All enzymes of the postsqualene or committed sterol pathway are conserved between mammals and fungal organisms until after the formation of zymosterol (Figs 2 and 3). After the formation of lanosterol, the ergosterol pathway proceeds in a linear fashion toward the production of ergosterol (Fig. 2), but the cholesterol pathway proceeds to AZD5363 cholesterol through either one of two routes: (1) through zymosterol or (2) through lathosterol (Fig. 3). These divergent routes to sterol production result in sterols that are uniquely suited for mammalian and fungal cells. In mammalian cell membranes, cholesterol is arranged in a bilayer conformation, allowing external forces to be distributed more
efficiently (Hildenbrand & Bayerl, 2005), while in fungal cell membranes, ergosterol is arranged in a monolayer conformation, causing the membrane to be more rigid and less flexible than mammalian cell membranes (Hildenbrand & Bayerl, 2005). These differences may be attributed to the lack of a cell wall in mammalian cells and the presence of one in fungal cells. The cell wall is located outside the cell membrane and provides structural integrity and protection from external forces. Mammalian cells lack a cell wall; therefore, the cell membrane establishes structural integrity and protection from
external forces.
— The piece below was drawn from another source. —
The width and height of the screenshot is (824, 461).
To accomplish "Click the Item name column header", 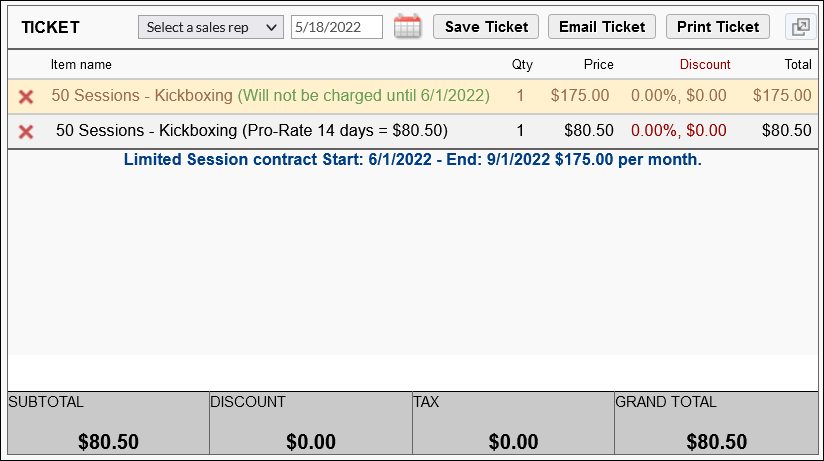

Consequently, mammalian cell membranes are more flexible than fungal cell membranes, and the divergence of the sterol pathways contributes to the nature of these two membranes. In ergosterol, two additional double bonds formed by the actions of the C-5 desaturase and C-22 desaturase enzymes (Arthington et al., 1991; Skaggs et C59 wnt price al., 1996) contribute to the rigidity of fungal cell membranes, whereas the cholesterol molecule lacks these additional modifications, allowing the mammalian
cell membrane more flexibility to protect it from outside forces (Hildenbrand & Bayerl, 2005). Data from several studies point toward the existence of a de novo sterol pathway in P. carinii (Florin-Christensen et al., 1994; Kaneshiro et al., 1994b; Giner et al., 2001, 2002). Incubation Sitaxentan of P. carinii with radiolabeled sterol precursors such as acetate, mevalonate, squalene, HMG-CoA and isopentenyl diphosphate resulted in the synthesis of radiolabeled sterols in P. carinii, and suggested that sterol synthesis occurs through the acetate–mevalonate pathway (Florin-Christensen et al., 1994; Kaneshiro et al., 1994b; Ellis et al., 1996; Sul & Kaneshiro, 2001). It is thought that this pathway leads to the formation of rarely detected C28 and C29Δ7 sterols such as fungisterol and stigmast-7-en-3β-ol (Florin-Christensen et al., 1994), which have only been found in Trypanosoma cruzi (Liendo et al., 1999) and plant pathogenic rust fungi of the class Uredinales (Weete, 1989). In addition to these rare sterols, the organism appears to synthesize its own unique sterols, including [(24Z)-ethylidenelanost-8-en-3β-ol] (pneumocysterol) (Florin-Christensen et al., 1994; Kaneshiro et al.